Penanya : “Pindah ke mana?”
Jawab
Kartono: “Ke Jepara”.
Bukan main!
Sungguh aneh kala itu! Tiga bulan kemudian masih di tahun 1880 itu juga, ayahnya menerima ‘Surat Besluit
Gepernemen’ yang memindahkan RM Samingun ke Jepara, untuk menduduki jabatan
Bupati Jepara. Menggantikan kedudukan ayah mertuanya.
Semua tepat
seperti ramalan “si Kakek Kecil” , nama julukan Sosrokartono di lingkungan
keluarga RM Samingun. Memang si Kakek
Kecil ini memiliki sifat ‘terang-pandang’ atau ‘clairvoyance’ sebagaimana
terjadi dalam kisah berikut ini:
Tahun 1918,
Perang Dunia I di Eropa usai sudah. Prancis dan Jerman mengadakan perundingan
rahasia di tengah hutan Campienne, Prancis. Tempat perundingan diajaga ketat,
tak ada wartawan yang dipernenankan hadir dalam pertemuan itu. Sebelum keluar
pengumuman resmi, surat kabar ‘New York Herald Tribune’ telah menyiarkan hasil
perundingan. Pengirim beritanya adalah seorang koresponden di Eropa dengan kode
‘bintang tigs’, kode Drs.Sosrokartono. Kejadian tersebut sempat mengejutkan
pers dunia, sehingga belia diberi julukan “wartawan agung”.
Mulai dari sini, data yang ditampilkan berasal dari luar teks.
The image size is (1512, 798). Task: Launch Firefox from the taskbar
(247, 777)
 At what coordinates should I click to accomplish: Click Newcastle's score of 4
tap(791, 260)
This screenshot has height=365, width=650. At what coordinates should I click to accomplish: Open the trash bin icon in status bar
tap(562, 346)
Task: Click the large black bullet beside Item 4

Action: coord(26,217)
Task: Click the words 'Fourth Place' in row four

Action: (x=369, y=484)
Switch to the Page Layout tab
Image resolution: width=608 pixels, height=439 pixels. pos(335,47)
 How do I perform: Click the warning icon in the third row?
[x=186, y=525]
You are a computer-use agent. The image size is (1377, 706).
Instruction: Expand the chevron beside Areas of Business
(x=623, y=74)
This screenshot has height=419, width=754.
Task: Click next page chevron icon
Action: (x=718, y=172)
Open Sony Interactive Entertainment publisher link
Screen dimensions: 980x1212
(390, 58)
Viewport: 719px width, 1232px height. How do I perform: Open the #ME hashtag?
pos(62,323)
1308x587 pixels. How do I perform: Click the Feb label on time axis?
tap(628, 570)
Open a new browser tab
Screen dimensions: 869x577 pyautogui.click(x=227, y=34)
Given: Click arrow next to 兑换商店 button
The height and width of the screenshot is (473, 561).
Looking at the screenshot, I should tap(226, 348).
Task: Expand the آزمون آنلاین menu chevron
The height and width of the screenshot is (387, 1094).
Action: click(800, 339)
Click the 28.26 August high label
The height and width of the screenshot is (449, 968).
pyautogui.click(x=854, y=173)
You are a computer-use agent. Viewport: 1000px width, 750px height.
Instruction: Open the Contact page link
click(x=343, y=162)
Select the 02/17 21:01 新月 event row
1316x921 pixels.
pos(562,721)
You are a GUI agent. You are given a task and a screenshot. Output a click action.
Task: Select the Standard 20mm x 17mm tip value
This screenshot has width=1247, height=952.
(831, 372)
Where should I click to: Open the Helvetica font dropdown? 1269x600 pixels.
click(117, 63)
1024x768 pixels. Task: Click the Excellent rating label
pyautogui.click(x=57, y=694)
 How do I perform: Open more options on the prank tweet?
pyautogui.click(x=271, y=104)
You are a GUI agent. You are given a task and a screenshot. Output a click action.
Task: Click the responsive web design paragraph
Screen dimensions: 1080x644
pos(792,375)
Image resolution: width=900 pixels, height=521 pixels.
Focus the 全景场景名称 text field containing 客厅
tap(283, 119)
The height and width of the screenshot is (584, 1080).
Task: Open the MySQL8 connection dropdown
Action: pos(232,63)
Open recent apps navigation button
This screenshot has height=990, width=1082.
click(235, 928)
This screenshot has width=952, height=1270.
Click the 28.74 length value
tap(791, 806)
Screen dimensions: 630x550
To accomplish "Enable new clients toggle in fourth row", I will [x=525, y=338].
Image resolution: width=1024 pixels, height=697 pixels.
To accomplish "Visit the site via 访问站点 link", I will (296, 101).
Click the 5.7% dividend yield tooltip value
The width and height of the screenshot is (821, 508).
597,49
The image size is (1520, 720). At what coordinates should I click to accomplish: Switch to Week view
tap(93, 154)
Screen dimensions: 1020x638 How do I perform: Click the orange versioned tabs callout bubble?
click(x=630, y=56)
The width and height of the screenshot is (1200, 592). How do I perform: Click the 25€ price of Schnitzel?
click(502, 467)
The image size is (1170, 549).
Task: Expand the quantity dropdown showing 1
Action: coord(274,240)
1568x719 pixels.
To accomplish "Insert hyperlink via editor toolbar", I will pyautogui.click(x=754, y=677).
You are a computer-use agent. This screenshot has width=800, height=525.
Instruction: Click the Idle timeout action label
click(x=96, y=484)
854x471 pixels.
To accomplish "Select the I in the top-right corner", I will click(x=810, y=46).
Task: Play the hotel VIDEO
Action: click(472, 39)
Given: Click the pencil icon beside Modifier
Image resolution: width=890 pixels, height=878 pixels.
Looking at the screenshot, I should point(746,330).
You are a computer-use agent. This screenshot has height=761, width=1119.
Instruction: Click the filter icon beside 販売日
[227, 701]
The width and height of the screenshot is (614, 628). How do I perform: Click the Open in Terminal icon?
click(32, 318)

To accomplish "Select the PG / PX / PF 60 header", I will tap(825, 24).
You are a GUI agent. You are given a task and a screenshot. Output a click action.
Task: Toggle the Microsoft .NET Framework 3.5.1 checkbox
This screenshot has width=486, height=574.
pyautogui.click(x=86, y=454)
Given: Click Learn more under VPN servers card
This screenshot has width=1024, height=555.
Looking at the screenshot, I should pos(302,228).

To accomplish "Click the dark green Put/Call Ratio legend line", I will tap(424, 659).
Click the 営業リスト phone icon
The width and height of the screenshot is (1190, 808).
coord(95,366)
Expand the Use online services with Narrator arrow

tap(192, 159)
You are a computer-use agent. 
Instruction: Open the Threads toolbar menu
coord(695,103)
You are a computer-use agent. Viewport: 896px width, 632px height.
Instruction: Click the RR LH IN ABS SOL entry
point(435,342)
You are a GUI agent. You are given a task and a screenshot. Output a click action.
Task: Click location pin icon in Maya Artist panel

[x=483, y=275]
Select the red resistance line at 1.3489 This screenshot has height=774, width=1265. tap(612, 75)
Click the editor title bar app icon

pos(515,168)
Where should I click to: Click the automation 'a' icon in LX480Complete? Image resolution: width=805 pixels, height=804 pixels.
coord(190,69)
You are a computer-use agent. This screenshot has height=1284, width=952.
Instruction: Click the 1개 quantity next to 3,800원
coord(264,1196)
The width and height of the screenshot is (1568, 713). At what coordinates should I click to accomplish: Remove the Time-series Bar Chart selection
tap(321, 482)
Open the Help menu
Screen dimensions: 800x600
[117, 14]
Keanehan-keanehan atau keajaiban lain seputar beliau, banyak terjadi dan
dialami oleh para pengikutnya, sampai akhir hayatnya dan dimakamkan di Sidho
Mukti, Kudus tahun 1952.
Drs.RMP Sosrokartono
yang lulusan Universitas I eiden, tergolong genius. Menguasai 36 bahasa,
terdiri dari 17 macam bahasa Eropa, 9 macam bahasa Timur dan 10 bahasa daerah
Indonesia.
Beliau menguasai bahasa sampai ke
dialek-dialeknya. Sebagaimana terjadi di zaman pendudukan Jepang. Masa itu
beliau lebih tekun hidup prihatin. Puasa, mengurung diri beberapa hari di kamar
pribadinya. Tiba-tiba dating seorang Nyonya Eropa, uluk salam –“Good morning
doctor!” Masih belum ada jawaban.
Baru setelah si
nyonya mengucap salam buat ketigakalinya, Sosrokartono keluar dari kamarnya,
menyambut salam si nyonya dan mempersilahkan tamunya masuk. Kemudian terjadilah
obrolan yang asyik, diseling tawa-ria, dengan menggunakan bahasa yang tak
dipahami leh para hadirin yang siang malam selalu membanjiri rumah Darussalam
di Jl.Pungkur No.19 Bandung.
Mengapa si
Nyonya Eropa harus uluk salam sampai tiga kali? Ssrokartono member penjelasan
kepada para pengikutnya. Dari logat ucapan ‘good morning’ yang pertama,
Sosrokartono langsung mengetahui bahwa si nyonya bukan orang Inggris. Dari
logat salam yang kedua, diketahui bahwa si nyonya adalah orang Rusia.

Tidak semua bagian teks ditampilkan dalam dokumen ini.